* **What this task involves**
Reproduce every one of the following records verbatim, with no change to any line.

* **Listing**
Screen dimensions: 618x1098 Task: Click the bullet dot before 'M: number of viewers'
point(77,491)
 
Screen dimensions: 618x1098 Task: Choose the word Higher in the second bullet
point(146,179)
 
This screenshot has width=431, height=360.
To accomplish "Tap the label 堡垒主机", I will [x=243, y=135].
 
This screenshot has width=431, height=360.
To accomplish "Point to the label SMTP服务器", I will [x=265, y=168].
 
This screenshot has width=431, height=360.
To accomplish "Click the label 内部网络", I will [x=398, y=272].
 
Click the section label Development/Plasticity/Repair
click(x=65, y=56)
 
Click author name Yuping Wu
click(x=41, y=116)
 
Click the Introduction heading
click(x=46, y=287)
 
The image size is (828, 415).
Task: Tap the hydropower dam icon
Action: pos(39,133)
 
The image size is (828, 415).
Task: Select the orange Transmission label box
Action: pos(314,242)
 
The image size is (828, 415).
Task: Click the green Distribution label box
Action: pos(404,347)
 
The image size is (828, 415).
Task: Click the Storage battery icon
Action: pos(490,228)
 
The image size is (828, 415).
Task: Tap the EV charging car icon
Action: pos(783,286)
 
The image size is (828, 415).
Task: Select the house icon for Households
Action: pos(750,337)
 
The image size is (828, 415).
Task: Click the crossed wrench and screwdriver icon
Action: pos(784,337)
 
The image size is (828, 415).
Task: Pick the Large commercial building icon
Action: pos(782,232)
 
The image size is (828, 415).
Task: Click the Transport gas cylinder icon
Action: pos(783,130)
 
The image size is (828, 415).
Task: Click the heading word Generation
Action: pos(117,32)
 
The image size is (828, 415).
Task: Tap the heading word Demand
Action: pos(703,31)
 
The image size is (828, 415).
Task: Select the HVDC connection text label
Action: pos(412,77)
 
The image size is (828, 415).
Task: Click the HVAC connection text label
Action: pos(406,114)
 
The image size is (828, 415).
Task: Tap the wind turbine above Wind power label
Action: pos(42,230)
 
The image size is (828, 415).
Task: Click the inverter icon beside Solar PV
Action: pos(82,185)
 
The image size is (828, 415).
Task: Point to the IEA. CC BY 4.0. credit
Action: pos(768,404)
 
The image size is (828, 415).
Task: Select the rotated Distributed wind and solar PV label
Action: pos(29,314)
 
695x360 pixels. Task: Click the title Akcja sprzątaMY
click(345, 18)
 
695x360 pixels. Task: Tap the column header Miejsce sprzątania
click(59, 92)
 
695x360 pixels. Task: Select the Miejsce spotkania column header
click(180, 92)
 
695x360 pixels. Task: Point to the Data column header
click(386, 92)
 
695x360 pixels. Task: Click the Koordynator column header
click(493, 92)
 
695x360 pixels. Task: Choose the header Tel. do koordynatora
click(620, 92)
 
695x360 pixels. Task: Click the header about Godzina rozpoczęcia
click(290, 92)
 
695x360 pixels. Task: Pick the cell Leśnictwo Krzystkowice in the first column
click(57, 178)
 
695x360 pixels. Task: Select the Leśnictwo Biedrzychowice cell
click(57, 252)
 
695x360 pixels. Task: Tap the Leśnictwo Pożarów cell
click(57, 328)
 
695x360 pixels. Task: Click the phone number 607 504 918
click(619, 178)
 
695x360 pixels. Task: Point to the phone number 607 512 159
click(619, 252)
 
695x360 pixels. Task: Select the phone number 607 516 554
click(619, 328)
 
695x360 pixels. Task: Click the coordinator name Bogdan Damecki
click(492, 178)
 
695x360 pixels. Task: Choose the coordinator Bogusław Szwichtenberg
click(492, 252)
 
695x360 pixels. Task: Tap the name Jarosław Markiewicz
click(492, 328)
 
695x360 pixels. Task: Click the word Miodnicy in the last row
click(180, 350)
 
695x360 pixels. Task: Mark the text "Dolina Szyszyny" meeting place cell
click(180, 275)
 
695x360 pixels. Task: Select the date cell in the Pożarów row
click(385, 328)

* **Solution to the exercise**
Screen dimensions: 618x1098 Task: Click the bullet dot before 'M: number of viewers'
point(77,491)
 
Screen dimensions: 618x1098 Task: Choose the word Higher in the second bullet
point(146,179)
 
This screenshot has width=431, height=360.
To accomplish "Tap the label 堡垒主机", I will [x=243, y=135].
 
This screenshot has width=431, height=360.
To accomplish "Point to the label SMTP服务器", I will [x=265, y=168].
 
This screenshot has width=431, height=360.
To accomplish "Click the label 内部网络", I will [x=398, y=272].
 
Click the section label Development/Plasticity/Repair
click(x=65, y=56)
 
Click author name Yuping Wu
click(x=41, y=116)
 
Click the Introduction heading
click(x=46, y=287)
 
The image size is (828, 415).
Task: Tap the hydropower dam icon
Action: pos(39,133)
 
The image size is (828, 415).
Task: Select the orange Transmission label box
Action: pos(314,242)
 
The image size is (828, 415).
Task: Click the green Distribution label box
Action: pos(404,347)
 
The image size is (828, 415).
Task: Click the Storage battery icon
Action: pos(490,228)
 
The image size is (828, 415).
Task: Tap the EV charging car icon
Action: pos(783,286)
 
The image size is (828, 415).
Task: Select the house icon for Households
Action: pos(750,337)
 
The image size is (828, 415).
Task: Click the crossed wrench and screwdriver icon
Action: pos(784,337)
 
The image size is (828, 415).
Task: Pick the Large commercial building icon
Action: pos(782,232)
 
The image size is (828, 415).
Task: Click the Transport gas cylinder icon
Action: pos(783,130)
 
The image size is (828, 415).
Task: Click the heading word Generation
Action: pos(117,32)
 
The image size is (828, 415).
Task: Tap the heading word Demand
Action: pos(703,31)
 
The image size is (828, 415).
Task: Select the HVDC connection text label
Action: pos(412,77)
 
The image size is (828, 415).
Task: Click the HVAC connection text label
Action: pos(406,114)
 
The image size is (828, 415).
Task: Tap the wind turbine above Wind power label
Action: pos(42,230)
 
The image size is (828, 415).
Task: Click the inverter icon beside Solar PV
Action: pos(82,185)
 
The image size is (828, 415).
Task: Point to the IEA. CC BY 4.0. credit
Action: pos(768,404)
 
The image size is (828, 415).
Task: Select the rotated Distributed wind and solar PV label
Action: pos(29,314)
 
695x360 pixels. Task: Click the title Akcja sprzątaMY
click(345, 18)
 
695x360 pixels. Task: Tap the column header Miejsce sprzątania
click(59, 92)
 
695x360 pixels. Task: Select the Miejsce spotkania column header
click(180, 92)
 
695x360 pixels. Task: Point to the Data column header
click(386, 92)
 
695x360 pixels. Task: Click the Koordynator column header
click(493, 92)
 
695x360 pixels. Task: Choose the header Tel. do koordynatora
click(620, 92)
 
695x360 pixels. Task: Click the header about Godzina rozpoczęcia
click(290, 92)
 
695x360 pixels. Task: Pick the cell Leśnictwo Krzystkowice in the first column
click(57, 178)
 
695x360 pixels. Task: Select the Leśnictwo Biedrzychowice cell
click(57, 252)
 
695x360 pixels. Task: Tap the Leśnictwo Pożarów cell
click(57, 328)
 
695x360 pixels. Task: Click the phone number 607 504 918
click(619, 178)
 
695x360 pixels. Task: Point to the phone number 607 512 159
click(619, 252)
 
695x360 pixels. Task: Select the phone number 607 516 554
click(619, 328)
 
695x360 pixels. Task: Click the coordinator name Bogdan Damecki
click(492, 178)
 
695x360 pixels. Task: Choose the coordinator Bogusław Szwichtenberg
click(492, 252)
 
695x360 pixels. Task: Tap the name Jarosław Markiewicz
click(492, 328)
 
695x360 pixels. Task: Click the word Miodnicy in the last row
click(180, 350)
 
695x360 pixels. Task: Mark the text "Dolina Szyszyny" meeting place cell
click(180, 275)
 
695x360 pixels. Task: Select the date cell in the Pożarów row
click(385, 328)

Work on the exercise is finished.